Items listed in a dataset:
<<<<
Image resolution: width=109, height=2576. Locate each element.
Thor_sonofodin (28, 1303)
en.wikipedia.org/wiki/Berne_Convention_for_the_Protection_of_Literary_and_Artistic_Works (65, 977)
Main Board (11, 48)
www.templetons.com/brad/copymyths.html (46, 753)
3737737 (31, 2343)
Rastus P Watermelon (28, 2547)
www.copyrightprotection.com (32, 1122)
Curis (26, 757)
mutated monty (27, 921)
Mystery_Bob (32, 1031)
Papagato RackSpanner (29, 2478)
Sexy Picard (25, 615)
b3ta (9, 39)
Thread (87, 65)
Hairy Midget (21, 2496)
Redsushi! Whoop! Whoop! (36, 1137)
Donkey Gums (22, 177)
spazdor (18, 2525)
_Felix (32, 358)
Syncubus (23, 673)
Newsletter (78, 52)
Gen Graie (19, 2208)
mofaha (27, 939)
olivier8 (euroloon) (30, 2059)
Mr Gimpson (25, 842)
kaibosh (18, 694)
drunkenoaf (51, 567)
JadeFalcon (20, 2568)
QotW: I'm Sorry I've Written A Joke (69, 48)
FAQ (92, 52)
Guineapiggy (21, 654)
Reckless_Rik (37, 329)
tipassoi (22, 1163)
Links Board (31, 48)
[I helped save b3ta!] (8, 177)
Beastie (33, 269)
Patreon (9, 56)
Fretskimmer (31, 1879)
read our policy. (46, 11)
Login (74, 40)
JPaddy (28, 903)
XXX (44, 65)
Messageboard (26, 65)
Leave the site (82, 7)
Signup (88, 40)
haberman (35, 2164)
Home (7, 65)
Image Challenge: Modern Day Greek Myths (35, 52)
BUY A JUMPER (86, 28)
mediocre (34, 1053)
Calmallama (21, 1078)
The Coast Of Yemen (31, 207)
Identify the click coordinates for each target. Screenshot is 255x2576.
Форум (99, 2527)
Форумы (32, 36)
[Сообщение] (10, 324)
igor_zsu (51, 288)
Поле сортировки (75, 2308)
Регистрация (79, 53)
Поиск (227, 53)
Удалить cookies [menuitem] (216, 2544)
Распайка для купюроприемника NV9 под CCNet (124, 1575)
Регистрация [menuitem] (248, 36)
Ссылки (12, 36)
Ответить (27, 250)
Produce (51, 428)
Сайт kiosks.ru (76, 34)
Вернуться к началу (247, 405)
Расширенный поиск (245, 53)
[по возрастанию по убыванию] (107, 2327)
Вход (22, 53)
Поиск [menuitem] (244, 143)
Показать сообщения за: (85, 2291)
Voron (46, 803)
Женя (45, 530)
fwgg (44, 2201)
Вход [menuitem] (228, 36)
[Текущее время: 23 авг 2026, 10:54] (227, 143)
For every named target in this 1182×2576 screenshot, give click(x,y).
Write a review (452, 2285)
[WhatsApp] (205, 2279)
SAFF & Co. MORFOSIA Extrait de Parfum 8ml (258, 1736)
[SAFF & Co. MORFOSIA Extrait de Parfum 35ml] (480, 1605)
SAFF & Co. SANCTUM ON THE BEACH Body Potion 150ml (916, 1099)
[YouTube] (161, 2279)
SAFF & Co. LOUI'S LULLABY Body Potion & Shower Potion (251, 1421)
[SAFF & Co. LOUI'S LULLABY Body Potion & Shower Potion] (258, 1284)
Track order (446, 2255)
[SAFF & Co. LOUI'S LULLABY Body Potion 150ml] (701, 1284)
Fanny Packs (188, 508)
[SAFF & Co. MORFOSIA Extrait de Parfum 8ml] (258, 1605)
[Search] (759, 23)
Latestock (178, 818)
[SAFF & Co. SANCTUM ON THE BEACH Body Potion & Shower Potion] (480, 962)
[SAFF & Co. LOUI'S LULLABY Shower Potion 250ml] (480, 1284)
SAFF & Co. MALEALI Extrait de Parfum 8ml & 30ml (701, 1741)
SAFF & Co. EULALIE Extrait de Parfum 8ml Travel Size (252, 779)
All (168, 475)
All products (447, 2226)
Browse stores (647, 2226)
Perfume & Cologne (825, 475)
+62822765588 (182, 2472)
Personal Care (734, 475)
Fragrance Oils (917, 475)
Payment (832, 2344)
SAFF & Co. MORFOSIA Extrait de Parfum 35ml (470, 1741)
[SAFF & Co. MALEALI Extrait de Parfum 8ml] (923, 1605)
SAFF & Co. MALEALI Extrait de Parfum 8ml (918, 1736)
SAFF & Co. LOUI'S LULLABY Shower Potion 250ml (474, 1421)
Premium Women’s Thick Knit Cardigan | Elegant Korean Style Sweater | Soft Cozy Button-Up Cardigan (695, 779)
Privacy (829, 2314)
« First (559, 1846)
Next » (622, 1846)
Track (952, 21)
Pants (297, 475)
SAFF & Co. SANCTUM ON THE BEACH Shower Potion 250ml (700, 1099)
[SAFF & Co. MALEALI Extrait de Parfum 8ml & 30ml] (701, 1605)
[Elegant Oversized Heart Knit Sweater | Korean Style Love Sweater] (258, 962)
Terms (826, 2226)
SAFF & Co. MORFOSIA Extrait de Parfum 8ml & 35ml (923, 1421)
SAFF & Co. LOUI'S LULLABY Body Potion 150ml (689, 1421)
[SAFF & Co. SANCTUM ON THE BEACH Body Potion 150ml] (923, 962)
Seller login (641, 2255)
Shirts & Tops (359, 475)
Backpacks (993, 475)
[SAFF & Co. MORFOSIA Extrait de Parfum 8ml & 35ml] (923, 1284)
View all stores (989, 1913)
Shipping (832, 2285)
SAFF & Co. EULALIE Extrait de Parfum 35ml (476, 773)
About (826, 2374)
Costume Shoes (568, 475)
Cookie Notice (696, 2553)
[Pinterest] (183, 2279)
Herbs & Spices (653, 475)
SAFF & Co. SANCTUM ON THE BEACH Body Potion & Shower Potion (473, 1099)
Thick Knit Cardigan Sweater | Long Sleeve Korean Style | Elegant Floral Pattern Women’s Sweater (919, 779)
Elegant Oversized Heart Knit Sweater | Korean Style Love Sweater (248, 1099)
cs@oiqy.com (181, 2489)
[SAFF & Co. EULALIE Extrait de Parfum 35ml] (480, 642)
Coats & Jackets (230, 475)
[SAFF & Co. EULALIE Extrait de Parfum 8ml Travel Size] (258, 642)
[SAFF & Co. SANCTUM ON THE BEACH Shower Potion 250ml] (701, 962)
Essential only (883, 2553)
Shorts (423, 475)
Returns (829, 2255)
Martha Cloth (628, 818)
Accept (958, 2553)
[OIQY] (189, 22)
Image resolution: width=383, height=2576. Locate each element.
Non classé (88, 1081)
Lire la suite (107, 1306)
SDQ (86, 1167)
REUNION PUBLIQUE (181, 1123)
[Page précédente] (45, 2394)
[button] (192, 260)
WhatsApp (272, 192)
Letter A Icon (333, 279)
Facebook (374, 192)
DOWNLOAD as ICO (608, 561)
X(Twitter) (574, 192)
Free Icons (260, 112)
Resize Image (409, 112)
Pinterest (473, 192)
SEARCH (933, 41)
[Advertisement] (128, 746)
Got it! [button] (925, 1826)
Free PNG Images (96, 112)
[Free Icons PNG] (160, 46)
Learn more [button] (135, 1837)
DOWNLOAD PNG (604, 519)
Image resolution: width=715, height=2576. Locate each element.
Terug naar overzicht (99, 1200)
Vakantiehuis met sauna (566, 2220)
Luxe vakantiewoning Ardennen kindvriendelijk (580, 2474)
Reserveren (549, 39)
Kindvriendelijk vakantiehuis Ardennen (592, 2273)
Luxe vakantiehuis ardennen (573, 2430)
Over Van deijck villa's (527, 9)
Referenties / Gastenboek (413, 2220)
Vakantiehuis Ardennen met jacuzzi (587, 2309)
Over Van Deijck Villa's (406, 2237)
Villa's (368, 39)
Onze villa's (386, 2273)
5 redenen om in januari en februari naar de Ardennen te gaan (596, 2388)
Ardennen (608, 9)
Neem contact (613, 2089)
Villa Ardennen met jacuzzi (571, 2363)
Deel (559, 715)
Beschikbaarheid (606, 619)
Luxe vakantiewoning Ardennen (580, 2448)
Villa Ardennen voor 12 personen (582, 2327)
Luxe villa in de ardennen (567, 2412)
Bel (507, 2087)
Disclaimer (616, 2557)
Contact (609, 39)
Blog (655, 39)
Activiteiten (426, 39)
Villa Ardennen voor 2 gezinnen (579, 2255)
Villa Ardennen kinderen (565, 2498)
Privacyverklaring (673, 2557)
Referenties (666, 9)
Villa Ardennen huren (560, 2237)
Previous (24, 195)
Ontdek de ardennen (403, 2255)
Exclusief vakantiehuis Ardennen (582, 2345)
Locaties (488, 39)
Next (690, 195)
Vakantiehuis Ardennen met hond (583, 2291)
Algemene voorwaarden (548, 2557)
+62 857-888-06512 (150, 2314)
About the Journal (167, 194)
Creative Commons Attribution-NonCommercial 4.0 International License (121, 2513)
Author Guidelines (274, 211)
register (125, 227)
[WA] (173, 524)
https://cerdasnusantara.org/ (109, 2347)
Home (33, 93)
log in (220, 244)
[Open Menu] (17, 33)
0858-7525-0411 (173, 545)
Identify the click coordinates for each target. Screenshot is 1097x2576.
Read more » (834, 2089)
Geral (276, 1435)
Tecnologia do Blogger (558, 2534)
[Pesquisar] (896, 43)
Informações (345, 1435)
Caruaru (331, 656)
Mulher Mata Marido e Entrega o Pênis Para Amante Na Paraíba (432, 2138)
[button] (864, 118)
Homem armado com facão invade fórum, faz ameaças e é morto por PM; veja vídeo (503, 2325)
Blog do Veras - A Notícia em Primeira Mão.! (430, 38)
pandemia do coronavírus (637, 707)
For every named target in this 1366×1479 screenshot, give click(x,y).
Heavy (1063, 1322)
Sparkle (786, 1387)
>>>>
Print again the lines of the entries above that fall between the line holding "Image resolution: width=715, height=2576." and the line holding "About the Journal (167, 194)", inclusive, exactly as they stand.

▶ **ANSWER AREA**:
Image resolution: width=715, height=2576. Locate each element.
Terug naar overzicht (99, 1200)
Vakantiehuis met sauna (566, 2220)
Luxe vakantiewoning Ardennen kindvriendelijk (580, 2474)
Reserveren (549, 39)
Kindvriendelijk vakantiehuis Ardennen (592, 2273)
Luxe vakantiehuis ardennen (573, 2430)
Over Van deijck villa's (527, 9)
Referenties / Gastenboek (413, 2220)
Vakantiehuis Ardennen met jacuzzi (587, 2309)
Over Van Deijck Villa's (406, 2237)
Villa's (368, 39)
Onze villa's (386, 2273)
5 redenen om in januari en februari naar de Ardennen te gaan (596, 2388)
Ardennen (608, 9)
Neem contact (613, 2089)
Villa Ardennen met jacuzzi (571, 2363)
Deel (559, 715)
Beschikbaarheid (606, 619)
Luxe vakantiewoning Ardennen (580, 2448)
Villa Ardennen voor 12 personen (582, 2327)
Luxe villa in de ardennen (567, 2412)
Bel (507, 2087)
Disclaimer (616, 2557)
Contact (609, 39)
Blog (655, 39)
Activiteiten (426, 39)
Villa Ardennen voor 2 gezinnen (579, 2255)
Villa Ardennen kinderen (565, 2498)
Privacyverklaring (673, 2557)
Referenties (666, 9)
Villa Ardennen huren (560, 2237)
Previous (24, 195)
Ontdek de ardennen (403, 2255)
Exclusief vakantiehuis Ardennen (582, 2345)
Locaties (488, 39)
Next (690, 195)
Vakantiehuis Ardennen met hond (583, 2291)
Algemene voorwaarden (548, 2557)
+62 857-888-06512 (150, 2314)
About the Journal (167, 194)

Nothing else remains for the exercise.